-- Opening Marker --

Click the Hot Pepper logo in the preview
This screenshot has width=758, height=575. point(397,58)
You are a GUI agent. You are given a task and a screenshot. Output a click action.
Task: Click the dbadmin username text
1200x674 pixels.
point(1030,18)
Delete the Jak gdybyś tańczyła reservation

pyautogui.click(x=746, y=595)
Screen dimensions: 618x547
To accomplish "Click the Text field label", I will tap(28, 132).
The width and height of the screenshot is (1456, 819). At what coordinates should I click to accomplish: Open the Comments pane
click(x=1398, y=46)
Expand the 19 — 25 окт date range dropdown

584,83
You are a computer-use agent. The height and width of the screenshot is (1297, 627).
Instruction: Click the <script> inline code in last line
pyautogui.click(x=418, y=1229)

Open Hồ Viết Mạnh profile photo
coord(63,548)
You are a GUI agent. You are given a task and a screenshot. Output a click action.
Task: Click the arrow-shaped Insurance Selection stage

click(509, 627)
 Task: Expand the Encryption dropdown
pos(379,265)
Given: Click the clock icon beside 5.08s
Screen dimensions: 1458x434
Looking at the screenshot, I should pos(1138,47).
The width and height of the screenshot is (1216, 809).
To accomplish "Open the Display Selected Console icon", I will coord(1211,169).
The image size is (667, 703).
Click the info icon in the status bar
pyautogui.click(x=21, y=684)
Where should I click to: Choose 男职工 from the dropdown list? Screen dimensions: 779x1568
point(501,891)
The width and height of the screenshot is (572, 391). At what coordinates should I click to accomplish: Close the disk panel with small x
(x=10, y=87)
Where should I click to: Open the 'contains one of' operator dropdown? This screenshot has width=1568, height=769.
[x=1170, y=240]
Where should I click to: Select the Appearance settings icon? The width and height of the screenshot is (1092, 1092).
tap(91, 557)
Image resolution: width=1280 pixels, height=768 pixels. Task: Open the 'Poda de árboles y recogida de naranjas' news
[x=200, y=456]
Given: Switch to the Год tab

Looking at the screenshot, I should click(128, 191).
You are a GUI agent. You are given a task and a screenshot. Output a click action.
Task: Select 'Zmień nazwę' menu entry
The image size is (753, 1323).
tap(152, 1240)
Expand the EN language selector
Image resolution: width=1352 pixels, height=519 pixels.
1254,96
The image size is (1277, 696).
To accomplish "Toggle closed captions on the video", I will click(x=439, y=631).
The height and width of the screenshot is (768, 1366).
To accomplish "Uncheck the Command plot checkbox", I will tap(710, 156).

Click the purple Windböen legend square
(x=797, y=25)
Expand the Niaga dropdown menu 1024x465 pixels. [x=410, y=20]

-- Closing Marker --

What you have to do: From the first line to the last, restate the data above exactly.

Written response:
Click the Hot Pepper logo in the preview
This screenshot has width=758, height=575. point(397,58)
You are a GUI agent. You are given a task and a screenshot. Output a click action.
Task: Click the dbadmin username text
1200x674 pixels.
point(1030,18)
Delete the Jak gdybyś tańczyła reservation

pyautogui.click(x=746, y=595)
Screen dimensions: 618x547
To accomplish "Click the Text field label", I will tap(28, 132).
The width and height of the screenshot is (1456, 819). At what coordinates should I click to accomplish: Open the Comments pane
click(x=1398, y=46)
Expand the 19 — 25 окт date range dropdown

584,83
You are a computer-use agent. The height and width of the screenshot is (1297, 627).
Instruction: Click the <script> inline code in last line
pyautogui.click(x=418, y=1229)

Open Hồ Viết Mạnh profile photo
coord(63,548)
You are a GUI agent. You are given a task and a screenshot. Output a click action.
Task: Click the arrow-shaped Insurance Selection stage

click(509, 627)
 Task: Expand the Encryption dropdown
pos(379,265)
Given: Click the clock icon beside 5.08s
Screen dimensions: 1458x434
Looking at the screenshot, I should pos(1138,47).
The width and height of the screenshot is (1216, 809).
To accomplish "Open the Display Selected Console icon", I will coord(1211,169).
The image size is (667, 703).
Click the info icon in the status bar
pyautogui.click(x=21, y=684)
Where should I click to: Choose 男职工 from the dropdown list? Screen dimensions: 779x1568
point(501,891)
The width and height of the screenshot is (572, 391). At what coordinates should I click to accomplish: Close the disk panel with small x
(x=10, y=87)
Where should I click to: Open the 'contains one of' operator dropdown? This screenshot has width=1568, height=769.
[x=1170, y=240]
Where should I click to: Select the Appearance settings icon? The width and height of the screenshot is (1092, 1092).
tap(91, 557)
Image resolution: width=1280 pixels, height=768 pixels. Task: Open the 'Poda de árboles y recogida de naranjas' news
[x=200, y=456]
Given: Switch to the Год tab

Looking at the screenshot, I should click(128, 191).
You are a GUI agent. You are given a task and a screenshot. Output a click action.
Task: Select 'Zmień nazwę' menu entry
The image size is (753, 1323).
tap(152, 1240)
Expand the EN language selector
Image resolution: width=1352 pixels, height=519 pixels.
1254,96
The image size is (1277, 696).
To accomplish "Toggle closed captions on the video", I will click(x=439, y=631).
The height and width of the screenshot is (768, 1366).
To accomplish "Uncheck the Command plot checkbox", I will tap(710, 156).

Click the purple Windböen legend square
(x=797, y=25)
Expand the Niaga dropdown menu 1024x465 pixels. [x=410, y=20]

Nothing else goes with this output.